Records provided below:
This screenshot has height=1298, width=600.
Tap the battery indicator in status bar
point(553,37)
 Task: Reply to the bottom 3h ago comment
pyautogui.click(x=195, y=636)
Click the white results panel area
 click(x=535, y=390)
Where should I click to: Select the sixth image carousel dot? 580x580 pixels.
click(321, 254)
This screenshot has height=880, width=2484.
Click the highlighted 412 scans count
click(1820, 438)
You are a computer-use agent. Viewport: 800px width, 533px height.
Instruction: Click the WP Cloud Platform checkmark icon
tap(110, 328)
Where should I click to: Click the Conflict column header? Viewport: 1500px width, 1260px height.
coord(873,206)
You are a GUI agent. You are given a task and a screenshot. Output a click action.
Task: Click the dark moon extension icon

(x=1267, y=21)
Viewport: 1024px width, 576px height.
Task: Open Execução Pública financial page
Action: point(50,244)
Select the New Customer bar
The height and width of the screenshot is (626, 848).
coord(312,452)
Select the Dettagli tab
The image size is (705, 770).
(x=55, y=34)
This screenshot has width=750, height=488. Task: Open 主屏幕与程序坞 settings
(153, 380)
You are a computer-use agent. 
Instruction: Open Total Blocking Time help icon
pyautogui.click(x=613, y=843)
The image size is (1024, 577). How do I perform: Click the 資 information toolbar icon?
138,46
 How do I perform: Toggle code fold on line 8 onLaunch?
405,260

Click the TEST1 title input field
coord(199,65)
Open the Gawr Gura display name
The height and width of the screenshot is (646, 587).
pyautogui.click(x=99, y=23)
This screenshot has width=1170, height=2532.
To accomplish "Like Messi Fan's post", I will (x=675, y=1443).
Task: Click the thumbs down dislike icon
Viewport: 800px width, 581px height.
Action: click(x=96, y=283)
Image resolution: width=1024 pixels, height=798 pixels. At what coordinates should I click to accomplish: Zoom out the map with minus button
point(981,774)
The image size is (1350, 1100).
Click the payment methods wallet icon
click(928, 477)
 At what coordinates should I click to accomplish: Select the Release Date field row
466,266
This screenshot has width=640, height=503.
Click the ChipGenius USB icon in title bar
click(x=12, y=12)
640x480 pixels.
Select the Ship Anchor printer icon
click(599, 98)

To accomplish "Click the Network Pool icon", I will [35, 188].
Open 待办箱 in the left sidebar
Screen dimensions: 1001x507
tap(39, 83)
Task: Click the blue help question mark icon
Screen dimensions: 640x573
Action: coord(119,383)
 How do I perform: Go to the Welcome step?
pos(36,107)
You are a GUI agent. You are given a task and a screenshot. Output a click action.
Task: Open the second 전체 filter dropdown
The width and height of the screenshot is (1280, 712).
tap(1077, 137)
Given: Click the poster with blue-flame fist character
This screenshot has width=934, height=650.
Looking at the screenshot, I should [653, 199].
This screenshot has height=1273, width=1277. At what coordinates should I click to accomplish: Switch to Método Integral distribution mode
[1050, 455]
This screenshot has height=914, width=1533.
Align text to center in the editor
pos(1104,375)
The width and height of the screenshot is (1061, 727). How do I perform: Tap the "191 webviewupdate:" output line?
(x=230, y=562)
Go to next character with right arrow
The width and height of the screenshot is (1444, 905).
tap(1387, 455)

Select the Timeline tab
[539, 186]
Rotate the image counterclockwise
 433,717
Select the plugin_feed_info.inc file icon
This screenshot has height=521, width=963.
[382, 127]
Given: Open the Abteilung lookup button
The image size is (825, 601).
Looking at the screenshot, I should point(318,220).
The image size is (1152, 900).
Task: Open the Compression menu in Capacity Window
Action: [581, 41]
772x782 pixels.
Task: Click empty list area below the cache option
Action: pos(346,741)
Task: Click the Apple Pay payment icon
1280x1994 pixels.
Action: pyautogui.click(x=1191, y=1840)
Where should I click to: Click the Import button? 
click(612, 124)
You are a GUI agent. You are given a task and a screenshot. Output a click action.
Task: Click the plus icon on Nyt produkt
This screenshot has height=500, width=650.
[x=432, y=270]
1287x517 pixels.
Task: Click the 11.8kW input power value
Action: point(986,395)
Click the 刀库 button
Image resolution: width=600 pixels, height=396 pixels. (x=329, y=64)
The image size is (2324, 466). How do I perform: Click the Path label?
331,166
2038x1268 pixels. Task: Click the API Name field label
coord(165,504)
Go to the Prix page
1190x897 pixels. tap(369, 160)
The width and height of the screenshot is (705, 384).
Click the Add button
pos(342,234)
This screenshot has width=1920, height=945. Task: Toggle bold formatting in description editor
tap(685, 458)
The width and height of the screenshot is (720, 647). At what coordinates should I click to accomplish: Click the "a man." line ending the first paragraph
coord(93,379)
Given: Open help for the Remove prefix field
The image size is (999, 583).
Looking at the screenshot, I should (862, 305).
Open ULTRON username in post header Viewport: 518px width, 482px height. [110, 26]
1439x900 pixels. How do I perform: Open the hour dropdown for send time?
End of Records provided.
**The problem**
Starting with the first line, give back the whole listing exactly.

**Completed exercise**
This screenshot has height=1298, width=600.
Tap the battery indicator in status bar
point(553,37)
 Task: Reply to the bottom 3h ago comment
pyautogui.click(x=195, y=636)
Click the white results panel area
 click(x=535, y=390)
Where should I click to: Select the sixth image carousel dot? 580x580 pixels.
click(321, 254)
This screenshot has height=880, width=2484.
Click the highlighted 412 scans count
click(1820, 438)
You are a computer-use agent. Viewport: 800px width, 533px height.
Instruction: Click the WP Cloud Platform checkmark icon
tap(110, 328)
Where should I click to: Click the Conflict column header? Viewport: 1500px width, 1260px height.
coord(873,206)
You are a GUI agent. You are given a task and a screenshot. Output a click action.
Task: Click the dark moon extension icon

(x=1267, y=21)
Viewport: 1024px width, 576px height.
Task: Open Execução Pública financial page
Action: point(50,244)
Select the New Customer bar
The height and width of the screenshot is (626, 848).
coord(312,452)
Select the Dettagli tab
The image size is (705, 770).
(x=55, y=34)
This screenshot has width=750, height=488. Task: Open 主屏幕与程序坞 settings
(153, 380)
You are a computer-use agent. 
Instruction: Open Total Blocking Time help icon
pyautogui.click(x=613, y=843)
The image size is (1024, 577). How do I perform: Click the 資 information toolbar icon?
138,46
 How do I perform: Toggle code fold on line 8 onLaunch?
405,260

Click the TEST1 title input field
coord(199,65)
Open the Gawr Gura display name
The height and width of the screenshot is (646, 587).
pyautogui.click(x=99, y=23)
This screenshot has width=1170, height=2532.
To accomplish "Like Messi Fan's post", I will (x=675, y=1443).
Task: Click the thumbs down dislike icon
Viewport: 800px width, 581px height.
Action: click(x=96, y=283)
Image resolution: width=1024 pixels, height=798 pixels. At what coordinates should I click to accomplish: Zoom out the map with minus button
point(981,774)
The image size is (1350, 1100).
Click the payment methods wallet icon
click(928, 477)
 At what coordinates should I click to accomplish: Select the Release Date field row
466,266
This screenshot has width=640, height=503.
Click the ChipGenius USB icon in title bar
click(x=12, y=12)
640x480 pixels.
Select the Ship Anchor printer icon
click(599, 98)

To accomplish "Click the Network Pool icon", I will [35, 188].
Open 待办箱 in the left sidebar
Screen dimensions: 1001x507
tap(39, 83)
Task: Click the blue help question mark icon
Screen dimensions: 640x573
Action: coord(119,383)
 How do I perform: Go to the Welcome step?
pos(36,107)
You are a GUI agent. You are given a task and a screenshot. Output a click action.
Task: Open the second 전체 filter dropdown
The width and height of the screenshot is (1280, 712).
tap(1077, 137)
Given: Click the poster with blue-flame fist character
This screenshot has width=934, height=650.
Looking at the screenshot, I should [653, 199].
This screenshot has height=1273, width=1277. At what coordinates should I click to accomplish: Switch to Método Integral distribution mode
[1050, 455]
This screenshot has height=914, width=1533.
Align text to center in the editor
pos(1104,375)
The width and height of the screenshot is (1061, 727). How do I perform: Tap the "191 webviewupdate:" output line?
(x=230, y=562)
Go to next character with right arrow
The width and height of the screenshot is (1444, 905).
tap(1387, 455)

Select the Timeline tab
[539, 186]
Rotate the image counterclockwise
 433,717
Select the plugin_feed_info.inc file icon
This screenshot has height=521, width=963.
[382, 127]
Given: Open the Abteilung lookup button
The image size is (825, 601).
Looking at the screenshot, I should point(318,220).
The image size is (1152, 900).
Task: Open the Compression menu in Capacity Window
Action: [581, 41]
772x782 pixels.
Task: Click empty list area below the cache option
Action: pos(346,741)
Task: Click the Apple Pay payment icon
1280x1994 pixels.
Action: pyautogui.click(x=1191, y=1840)
Where should I click to: Click the Import button? 
click(612, 124)
You are a GUI agent. You are given a task and a screenshot. Output a click action.
Task: Click the plus icon on Nyt produkt
This screenshot has height=500, width=650.
[x=432, y=270]
1287x517 pixels.
Task: Click the 11.8kW input power value
Action: point(986,395)
Click the 刀库 button
Image resolution: width=600 pixels, height=396 pixels. (x=329, y=64)
The image size is (2324, 466). How do I perform: Click the Path label?
331,166
2038x1268 pixels. Task: Click the API Name field label
coord(165,504)
Go to the Prix page
1190x897 pixels. tap(369, 160)
The width and height of the screenshot is (705, 384).
Click the Add button
pos(342,234)
This screenshot has width=1920, height=945. Task: Toggle bold formatting in description editor
tap(685, 458)
The width and height of the screenshot is (720, 647). At what coordinates should I click to accomplish: Click the "a man." line ending the first paragraph
coord(93,379)
Given: Open help for the Remove prefix field
The image size is (999, 583).
Looking at the screenshot, I should (862, 305).
Open ULTRON username in post header Viewport: 518px width, 482px height. [110, 26]
1439x900 pixels. How do I perform: Open the hour dropdown for send time?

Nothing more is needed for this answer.